After that, you can use the metric types used by swift-metrics for your metrics. The mapping is as follows:

  • Counter -> counter
  • Gauge -> Gauge
  • Recorder (agg) -> Histogram
  • Timer -> Summary

To get a hold of your PrometheusClient either to:
a) use custom prometheus behaviour; or
b) get your metrics output
there is a utility function on MetricsSystem

let myProm = try MetricsSystem.prometheus()

This will either return the PrometheusClient used with .bootstrap() or throw an error if MetricsSystem was not bootstrapped with PrometheusClient
Note: There currently is no support for retrieving PrometheusClient when being used with MultiplexMetricsHandler

Maturity Justification

The implementation has the full feature set required for production use and meets the minimum requirements set forth by the SSWG (except for the fact that I'm a 1 man army creating this library)

Alternatives considered

Other than using a different metrics backend than Prometheus, there are not many alternatives to consider. One thing I'd like to point out though:

This library has support for the destroying of metrics in the way set forth by the swift-metrics package. However, as described in the Prometheus documentation, once a metric is created with a specific type, so for example a Counter named my_counter and that counter is destroyed, it's not allowed to, at a later time, re-create a metric named my_counter with a DIFFERENT type. (Creating another counter is fine). To keep track of this, PrometheusClient will hold a dictionary of metric names & types. ([String: MetricType]. This means that even if you destroy your metrics, your memory footprint will (gradually) increase. All of this is process bound and will reset on a process restart.

Thanks & ending notes

On the ending note of this proposal, I would like to thank a few people specifically:

  • @johannesweiss - Technical help & advise
  • @ktoso - Technical help & advise
  • Anyone who gave input during the initial pitch.

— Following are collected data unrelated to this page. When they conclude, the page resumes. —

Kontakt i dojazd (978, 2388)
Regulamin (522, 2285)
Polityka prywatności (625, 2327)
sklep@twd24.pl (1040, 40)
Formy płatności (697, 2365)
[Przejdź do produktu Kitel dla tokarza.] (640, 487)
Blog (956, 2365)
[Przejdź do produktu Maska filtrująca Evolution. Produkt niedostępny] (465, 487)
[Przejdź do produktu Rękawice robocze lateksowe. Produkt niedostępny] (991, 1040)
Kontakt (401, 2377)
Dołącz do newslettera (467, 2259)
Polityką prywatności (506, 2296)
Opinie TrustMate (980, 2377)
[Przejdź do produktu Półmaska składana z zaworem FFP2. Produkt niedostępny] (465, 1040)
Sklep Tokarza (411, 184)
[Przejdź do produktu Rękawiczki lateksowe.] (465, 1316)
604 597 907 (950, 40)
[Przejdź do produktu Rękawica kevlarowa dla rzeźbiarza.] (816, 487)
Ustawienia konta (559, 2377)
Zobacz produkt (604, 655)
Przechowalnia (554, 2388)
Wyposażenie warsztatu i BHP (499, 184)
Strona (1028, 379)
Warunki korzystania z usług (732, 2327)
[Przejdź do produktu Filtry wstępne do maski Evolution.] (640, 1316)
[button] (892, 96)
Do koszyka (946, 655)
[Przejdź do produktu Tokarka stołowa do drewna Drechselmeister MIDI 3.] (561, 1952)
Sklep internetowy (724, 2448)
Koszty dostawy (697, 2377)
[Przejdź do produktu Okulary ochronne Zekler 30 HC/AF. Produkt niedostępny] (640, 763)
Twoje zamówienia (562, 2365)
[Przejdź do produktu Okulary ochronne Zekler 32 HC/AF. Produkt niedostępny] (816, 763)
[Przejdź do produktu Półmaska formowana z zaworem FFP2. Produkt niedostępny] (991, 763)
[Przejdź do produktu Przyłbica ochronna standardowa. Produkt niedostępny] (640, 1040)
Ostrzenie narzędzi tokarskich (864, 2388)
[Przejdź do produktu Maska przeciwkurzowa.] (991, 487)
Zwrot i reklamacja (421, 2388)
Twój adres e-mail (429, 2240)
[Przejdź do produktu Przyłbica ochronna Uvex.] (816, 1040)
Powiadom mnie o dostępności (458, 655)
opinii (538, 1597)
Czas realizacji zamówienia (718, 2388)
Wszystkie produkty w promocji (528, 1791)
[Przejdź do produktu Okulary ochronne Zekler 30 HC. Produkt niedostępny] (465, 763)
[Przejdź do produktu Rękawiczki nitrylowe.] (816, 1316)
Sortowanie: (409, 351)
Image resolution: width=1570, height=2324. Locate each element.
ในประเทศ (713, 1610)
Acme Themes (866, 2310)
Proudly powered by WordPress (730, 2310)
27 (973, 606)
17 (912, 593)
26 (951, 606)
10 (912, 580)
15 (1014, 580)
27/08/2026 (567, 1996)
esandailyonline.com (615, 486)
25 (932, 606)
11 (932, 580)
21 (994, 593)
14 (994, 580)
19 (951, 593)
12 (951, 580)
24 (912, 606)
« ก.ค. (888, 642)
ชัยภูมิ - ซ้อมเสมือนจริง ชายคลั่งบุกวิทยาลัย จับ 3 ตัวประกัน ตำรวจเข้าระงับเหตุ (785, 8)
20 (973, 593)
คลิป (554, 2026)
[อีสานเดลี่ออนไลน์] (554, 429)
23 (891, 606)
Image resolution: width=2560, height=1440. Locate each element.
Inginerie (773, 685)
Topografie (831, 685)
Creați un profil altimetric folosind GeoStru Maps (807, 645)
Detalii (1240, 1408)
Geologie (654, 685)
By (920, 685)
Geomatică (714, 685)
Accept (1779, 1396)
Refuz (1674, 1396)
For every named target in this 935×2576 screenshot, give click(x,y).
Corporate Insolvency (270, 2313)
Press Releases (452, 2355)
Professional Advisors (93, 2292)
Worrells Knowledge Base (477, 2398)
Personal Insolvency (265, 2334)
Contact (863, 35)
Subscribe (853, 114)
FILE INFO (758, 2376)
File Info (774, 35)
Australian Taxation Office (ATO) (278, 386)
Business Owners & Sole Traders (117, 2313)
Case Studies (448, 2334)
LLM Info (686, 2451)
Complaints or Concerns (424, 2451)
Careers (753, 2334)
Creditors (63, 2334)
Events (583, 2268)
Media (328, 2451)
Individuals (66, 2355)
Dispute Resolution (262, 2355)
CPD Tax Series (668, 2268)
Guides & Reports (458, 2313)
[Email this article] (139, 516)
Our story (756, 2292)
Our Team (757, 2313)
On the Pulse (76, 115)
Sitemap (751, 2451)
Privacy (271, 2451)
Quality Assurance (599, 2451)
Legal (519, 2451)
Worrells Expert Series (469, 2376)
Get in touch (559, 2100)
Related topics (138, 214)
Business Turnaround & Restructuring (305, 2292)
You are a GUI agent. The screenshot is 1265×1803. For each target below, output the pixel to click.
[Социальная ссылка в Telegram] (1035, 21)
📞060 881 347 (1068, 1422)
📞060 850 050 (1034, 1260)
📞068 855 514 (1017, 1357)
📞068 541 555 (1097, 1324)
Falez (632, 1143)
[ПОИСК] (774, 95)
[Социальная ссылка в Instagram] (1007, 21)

Next to these specific mentions, I'd like to thank you for taking the time to read my proposal and I would love for you to leave a comment below with your thoughts & comments :smile:

10 Likes

Great work!

Since I haven't personally used Prometheus, most of my feedback is more from a standpoint of a general API user.

One major point that I didn't see covered in the proposal, nor the project's README, and I haven't deduced from source code (and this might not need answering for people familiar with Prometheus): Where do these metrics go?

Is the purpose of this library to connect to a Prometheus client, to act as one, or to generate reports to send to a client (by either a project's homebrew'd solution, or a "higher level" library)?

Label Caching

However, as described in the Prometheus documentation, once a metric is created with a specific type, so for example a Counter named my_counter and that counter is destroyed, it's not allowed to, at a later time, re-create a metric named my_counter with a DIFFERENT type. (Creating another counter is fine). To keep track of this, PrometheusClient will hold a dictionary of metric names & types. ( [String: MetricType] . This means that even if you destroy your metrics, your memory footprint will (gradually) increase. All of this is process bound and will reset on a process restart.

That's an interesting caveat that seems to put you in a sticky situation.

Some choices I see regarding this:

  1. You acknowledge there's no persistent guarantee of complying to the specification (current stance - will need more "in your face" documentation to warn developers)
  2. You don't attempt to comply to the specification outside of asserts & debug flags (also has complications for use of library)
  3. Attempt to roll a solution that persists the guarantee of compliance

Factory Methods

Each of the metrics types are created with the factory methods on PrometheusClient that have a create* name.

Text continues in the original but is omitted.